**Exercise prompt**
Beginning at whichever line contains "Instruction: Expand the Bankas sidebar menu", reproduce each line of the records below word for word, ending with the last, and add nothing.

**Collected data entries**
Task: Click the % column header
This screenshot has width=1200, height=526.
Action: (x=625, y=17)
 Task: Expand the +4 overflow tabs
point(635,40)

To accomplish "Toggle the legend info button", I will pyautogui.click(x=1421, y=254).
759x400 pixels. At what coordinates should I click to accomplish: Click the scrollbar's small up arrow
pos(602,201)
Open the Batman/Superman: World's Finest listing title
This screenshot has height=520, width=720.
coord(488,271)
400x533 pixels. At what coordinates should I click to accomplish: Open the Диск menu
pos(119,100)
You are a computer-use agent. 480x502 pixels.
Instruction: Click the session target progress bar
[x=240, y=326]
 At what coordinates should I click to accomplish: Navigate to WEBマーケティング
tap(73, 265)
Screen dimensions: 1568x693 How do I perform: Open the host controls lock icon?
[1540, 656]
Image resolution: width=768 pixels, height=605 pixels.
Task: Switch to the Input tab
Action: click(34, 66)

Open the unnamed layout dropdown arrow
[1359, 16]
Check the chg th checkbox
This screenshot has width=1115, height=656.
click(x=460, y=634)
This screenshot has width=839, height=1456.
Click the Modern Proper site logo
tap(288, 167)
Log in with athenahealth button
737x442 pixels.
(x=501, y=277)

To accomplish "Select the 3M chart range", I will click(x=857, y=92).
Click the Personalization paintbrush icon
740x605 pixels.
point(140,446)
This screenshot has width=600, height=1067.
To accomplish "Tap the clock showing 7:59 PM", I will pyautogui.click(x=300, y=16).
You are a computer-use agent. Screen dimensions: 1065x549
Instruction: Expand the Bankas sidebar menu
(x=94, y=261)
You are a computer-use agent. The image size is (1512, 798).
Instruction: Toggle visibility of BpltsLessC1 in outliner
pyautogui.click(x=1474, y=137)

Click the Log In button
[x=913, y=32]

**Answer box**
Instruction: Expand the Bankas sidebar menu
(x=94, y=261)
You are a computer-use agent. The image size is (1512, 798).
Instruction: Toggle visibility of BpltsLessC1 in outliner
pyautogui.click(x=1474, y=137)

Click the Log In button
[x=913, y=32]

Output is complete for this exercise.